I have to say that these selections were quite “pianistic.” The composer used two hands, using left-hand bass stabs to cover his chordal movement with his right hand. Of course, as a guitarist I don’t always have that option. In some cases, when it came down to a pattern that required that sort of coverage, I broke the bass notes and the walking chords into two parts and recorded them separately to save time. Given the time challenge it didn’t make sense to spend a lot of time trying to get a perfect performance of a complex walking bass and chords on a single pass. Still, there were still some cues that were so pianistic that it was tough to convert them to guitar. To help me get as much done as possible I did a bit of triage, putting the least susceptible to translation off until last. Another challenge showed up in the choice of song keys for the pieces: Many were in E flat or its cognates. It’s no problem at all to play an inversion or capo to get to the flat but you’ll recall that the composer asked me to create endings for the cues that didn’t have them. For E flat cues that wanted to resolve to the tonic chord, E flat, I tuned the guitar down and overdubbed that final chord alone to get the fullness I wanted. Interestingly, and not particularly intuitively, the Les Paul with its shorter scale seemed to handle being tuned down just fine but the Tele seemed to get a little flabby. I would have thought the longer scale would do better.
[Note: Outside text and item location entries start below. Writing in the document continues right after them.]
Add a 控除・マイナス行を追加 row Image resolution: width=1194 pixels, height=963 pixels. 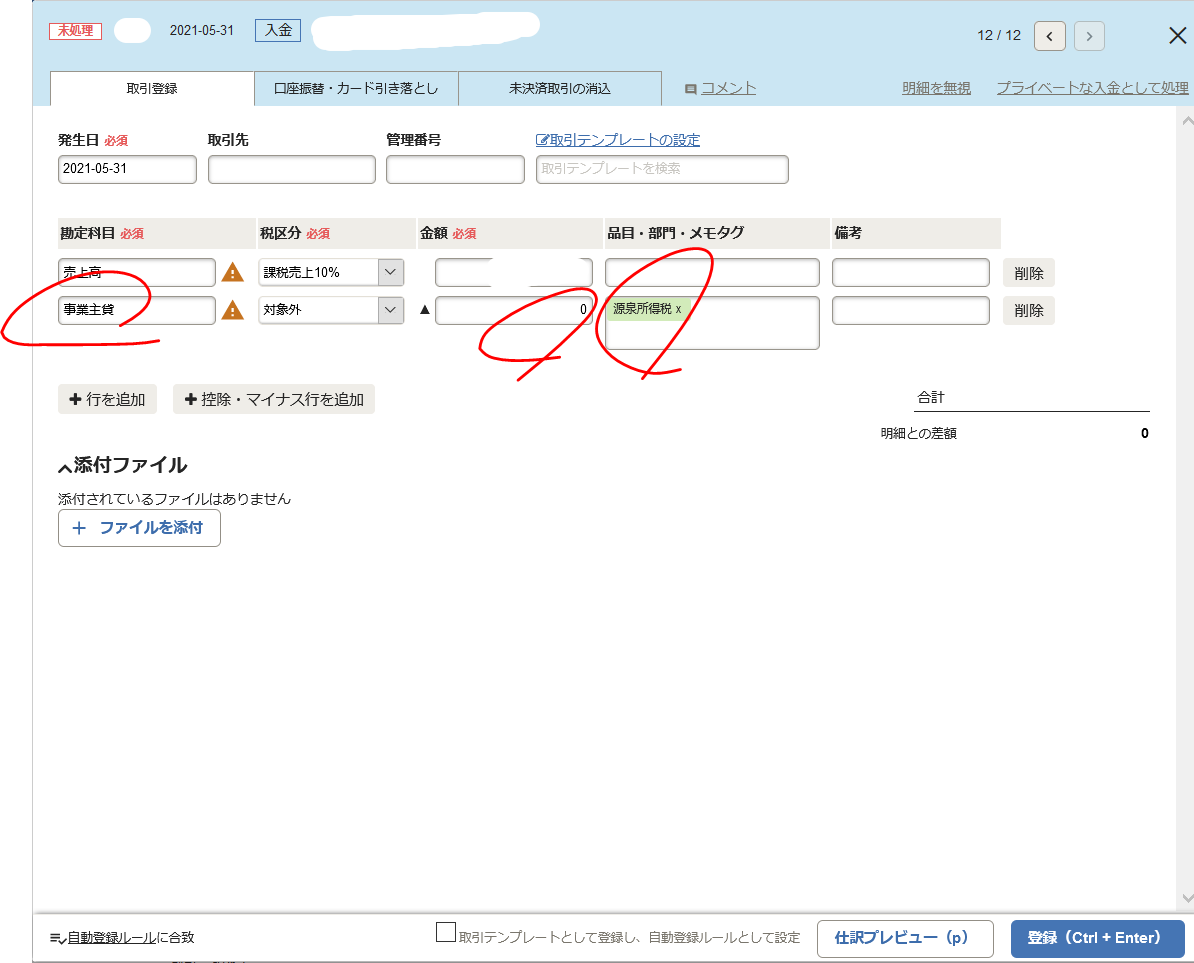[x=274, y=399]
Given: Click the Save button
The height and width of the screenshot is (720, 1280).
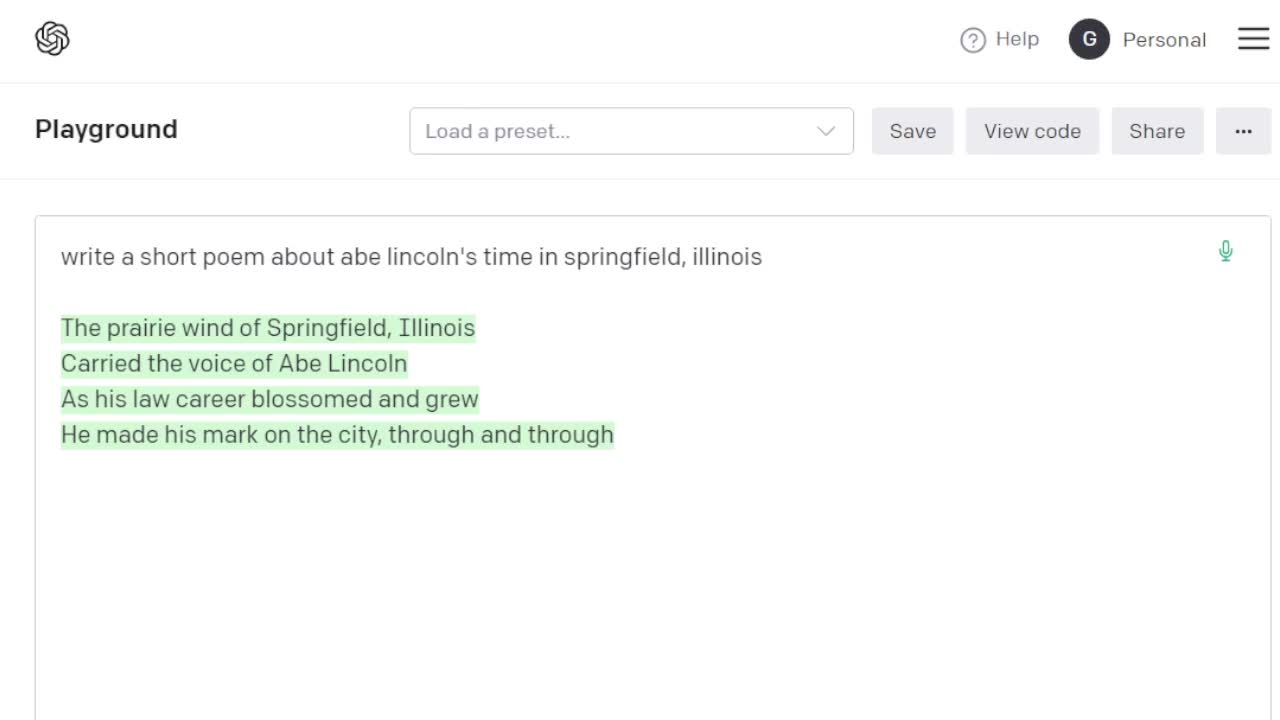Looking at the screenshot, I should pos(913,131).
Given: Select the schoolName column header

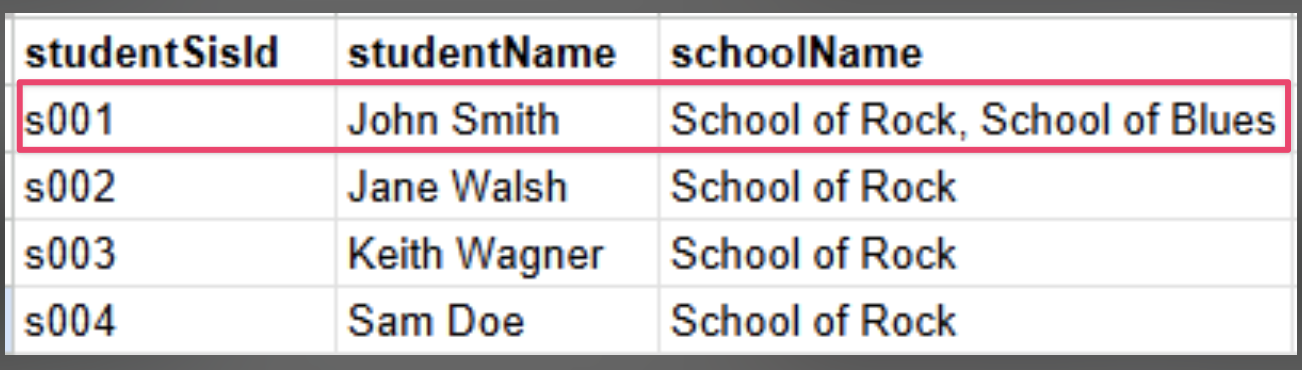Looking at the screenshot, I should [x=975, y=53].
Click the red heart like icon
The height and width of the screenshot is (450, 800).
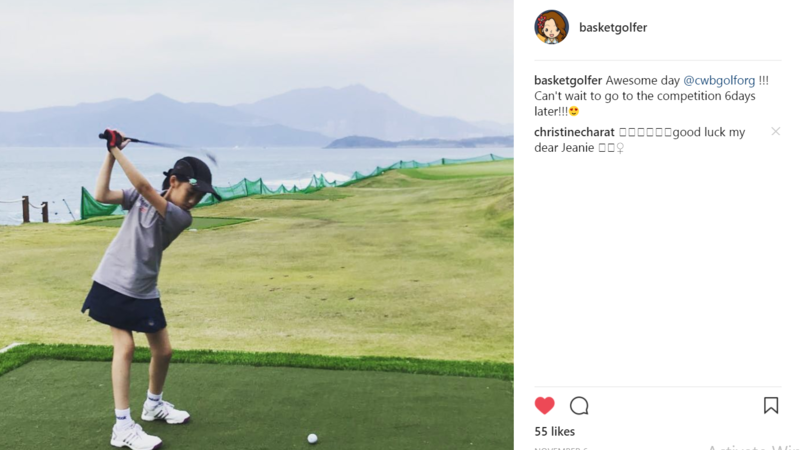tap(544, 406)
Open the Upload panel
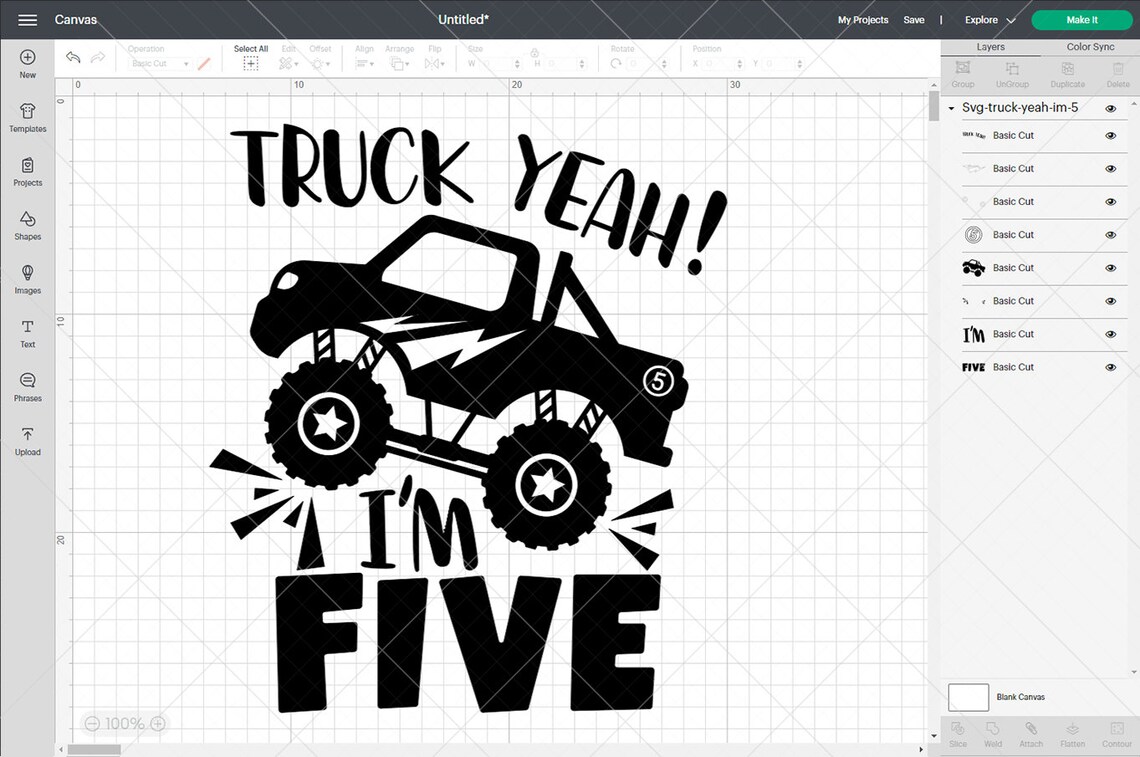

Out of the sixteen cues, my favorite cue was a smoky bar jazz number featuring a Rhodes electric piano comping chords with a vibraphone lead dancing above it. I used a Gibson ES-335 on the neck pickup with a clean Fender Deluxe Reverb amp to comp the chords. To replace the vibraphone leads I added a compressor to create a classic jazz/blues lead sound. The vibraphone lead line was built around classic blues licks so I was able to transcribe it pretty easily, calling on Larry Carlton for inspiration.

By the end of the allotted session time I had pulled off eight of the cues. I probably could have pulled off more if I hadn’t had to contend with the technical challenges. To be honest, I really wasn’t surprised that I didn’t get through all of the material. Three of the remaining cues were simply too pianistic to convert in a short time. One consisted of a bell sound strained through a Leslie speaker system playing a long, atonal sequence. That was the first one I decided to pass on. That left four that I may get another swing at. Once I approached session end I did all my exports, one of each element, making sure to export mono parts mono and stereo parts stereo so the composer could integrate them into his DAW timeline. Then I bundled up the exports and sent them to the composer via WeTransfer. I will see these projects return to me at a later date because I will be mixing them.

Despite not completing all of the transcriptions I ended the session with a fulfilled smile on my face both from simply playing my guitars and from enjoying the fun of conquering a challenge. A certain amount of my final joy might just have been because I ended my playing with that smoky bar jazz number that I enjoyed so much. You’ve got to remember to reward yourself to keep up morale!